I developed a one-armed hug where the sore boob didn't get squeezed, and having a second biopsy just adds to the colours.
Hugs to you both.
I too have had a very bad day today more tears and "why me's" than you can shake a stick at so as you can see it is perfectly normal. I know what you mean about being black and blue, my right boob has many shades to it and the incision where the core biopsy was taken is very tender............women we get it all don't we!!! But as you can see sometimes the only thing you can do is try to laugh to show to yourself if no-one else that you can get through this one way or another. Like I said before we are all here for each other and you will be in my thoughts. Keep updating on here day to day as well it does help really it does.
Fingers crossed for the next biopsy let us know how you get on and remember keep smiling we will get there.
thanks tracy im going to think positive i have too got young children to think of and a new grandson on the way which helps but you know some days its hard and after the phone call today it just became 1 of them days to think i have to go through it all again im already black and blue all i was waiting for was the next step, it nice to know we are not alone cos that feeling is one of the hardest parts
hugs to you too
So sorry that we have to meet on here but you are in good hands.
Like you I have just had a diagnosis of bc after a five hour appt at the hospital on Monday. Like you I went to Doc with lump last Wednesday and an appt was made for Monday. I had all the tests done that day, needle biopsy, several mammograms and the ultrasound scan with core biopsy. I was told there and then that it was cancer and that an appt was made for the following Wednesday (9 March) for my action plan to be given to me and date for surgery. It does seem odd for an inconclusive result to show after they told you it appeared to be bc but I guess it is not beyond possibility.

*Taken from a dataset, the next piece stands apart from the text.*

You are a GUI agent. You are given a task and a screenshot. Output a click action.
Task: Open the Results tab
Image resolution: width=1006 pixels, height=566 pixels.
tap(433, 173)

I can totally relate to your fears and anxiety as I too am feeling just the same. It is normal and that is one thing you must remember. You must also remind yourself that bc is treatable and that many many people after treatment go on to live very happy and full lives. Like me you found the lump early and this is so very important, try to think positive and keep talking to us all on here, we are with you every step of the way to give love and support.
i found a lump just over 2 weeks ago was sent to hosptail within a week i had a needle biopsy done there and then and after 30 mins or so was told it look like it is cancer so appointment was made for last monday to have a mammogram and ultrasound scan
then acore biopsy i have just had my cancer nurse ring me to tell me results are in but inconclusiveand that a new appointment is being made for yet another biopsy to be done but this time under an ultralsound scan i dont know wot to do with my self my mother had breast cancer some yrs ago and lived to tell the tale but my mother in law lost her battle with it is it normal to have 1 test show up as cancer and yet another to say different?